PAGE TEXT:
As state tax revenues continue to shrink, Gov. Sonny Perdue has ordered some serious belt tightening that will be felt in Columbus and across the state.
The 2009 fiscal year budget, which took effect July 1, was set at $19.08 billion. The state is forecasting a $1.6 billion shortfall. What does that mean to Columbus?
Ask Columbus Technical College President Bob Jones. He called a meeting of his staff Monday afternoon and laid out the grisley details of how he will take between $629,000 and more more than a million out of his $10.5 million state allotment this year.
Word of the cuts severity began to leak out Friday.
Republican state senators were told in an e-mail from the Lt. Gov. Casey Cagle's offices the requested cuts would be harsh.
Among the proposed cuts:
6 percent across the board cuts to state agencies. This not include the Quality Based Education funding formula for grades K-12 and Medicaid.
5 percent cut to Medicaid and Peachcare, the state-funded insurance program for low-income children.
2 percent cut to Quality Based Education, which will impact every public school district in the state
The state will also defer employee pay raises. This does not include teachers, University System or the Department of Technical or Adult Education due to contractual obligations.
Sen. Seth Harp, R-Columbus, said the cuts are difficult but necessary.
"I will remind you— and everybody else — that the bottom line is we can't spend it if we don't have it," Harp said. "Right now, we don't have it."

TASKS:
- 1) In the article on Georgia's state budget cuts, how large a shortfall is the state forecasting?
- 2) Continue the article on Georgia's state budget cuts from the end of its last paragraph.

EXERCISE DATA:
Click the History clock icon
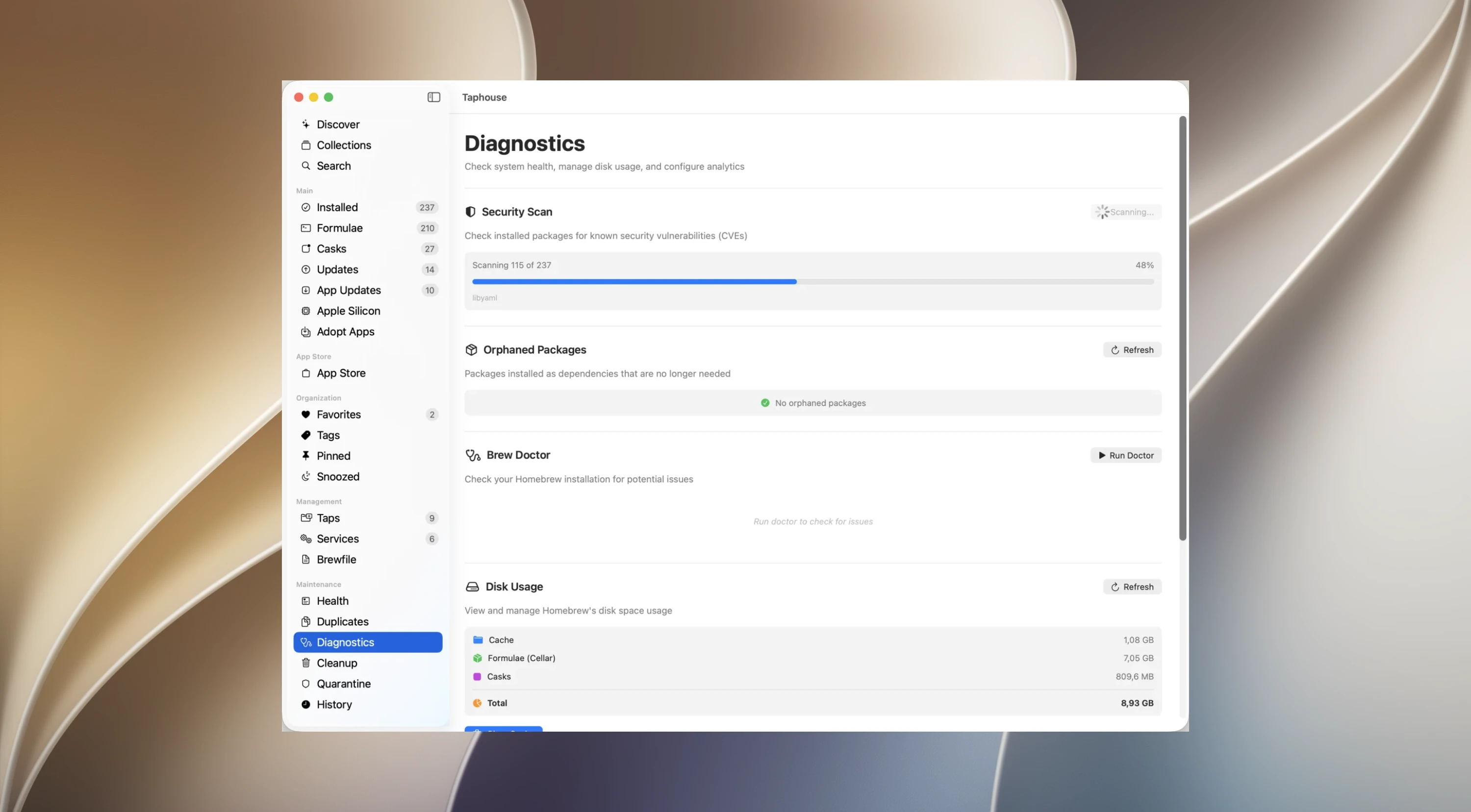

* * *

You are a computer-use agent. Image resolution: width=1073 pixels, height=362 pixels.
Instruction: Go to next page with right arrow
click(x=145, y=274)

--

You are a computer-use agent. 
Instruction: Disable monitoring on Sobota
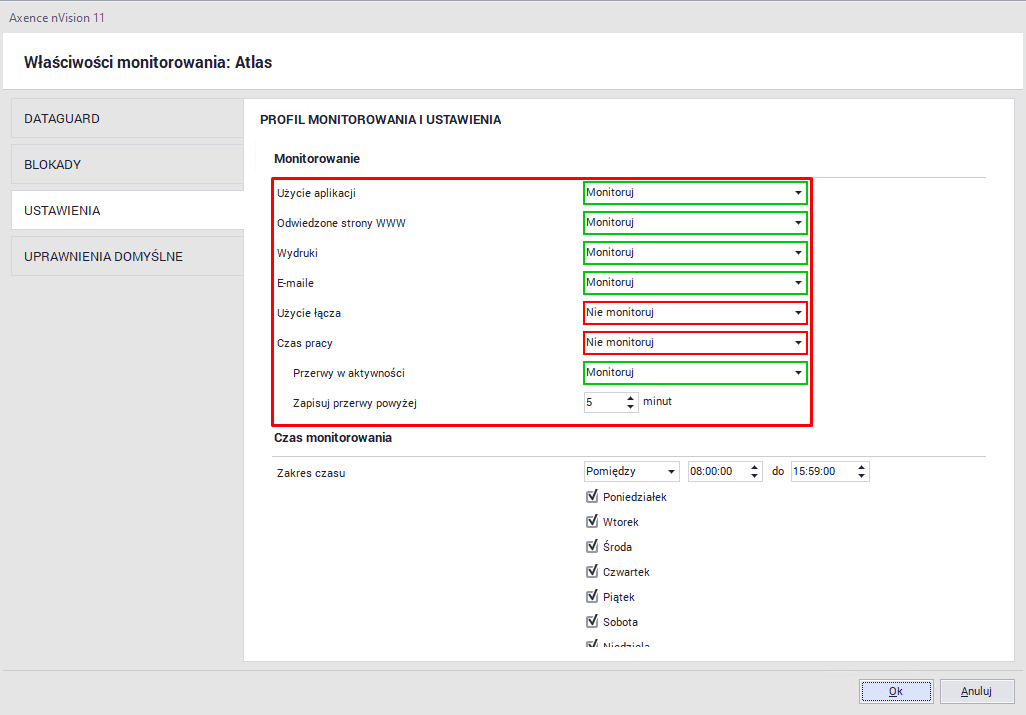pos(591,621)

REPLIES:
- 1) $1.6 billion

- 2)
The fear is the 6 percent cuts is just the start. If state tax revenue continues to decline, the cuts could be deeper. The state has asked agencies it funds to loook at the possibility of 8 and 10 percent cuts.
The University System of Georgia is ahead of the curve. The agency that govens the state's 35 public colleges and universities asked its schools more than a month ago to look at 5 percent cuts, though Perdue at the time was asking for just 3.5 percent from the system.
For Columbus State University, this could mean cuts of up to $2 million from its $40.5 million state funding.
One of the moves the state is taking is to protect its $1.088 billion reserve fund. The state had to draw $600 million out of it at the end of June to cover the shortfall in the 2008 fiscal year budget. Keeping the reserves at more than $1 billion is wise, Harp said.
"By holding back the billion, the governor is saying 'we ain't there yet,'" Harp said. "And it may be a while before we are there. It is prudent to take out time, see what happens and hope the economy turns around."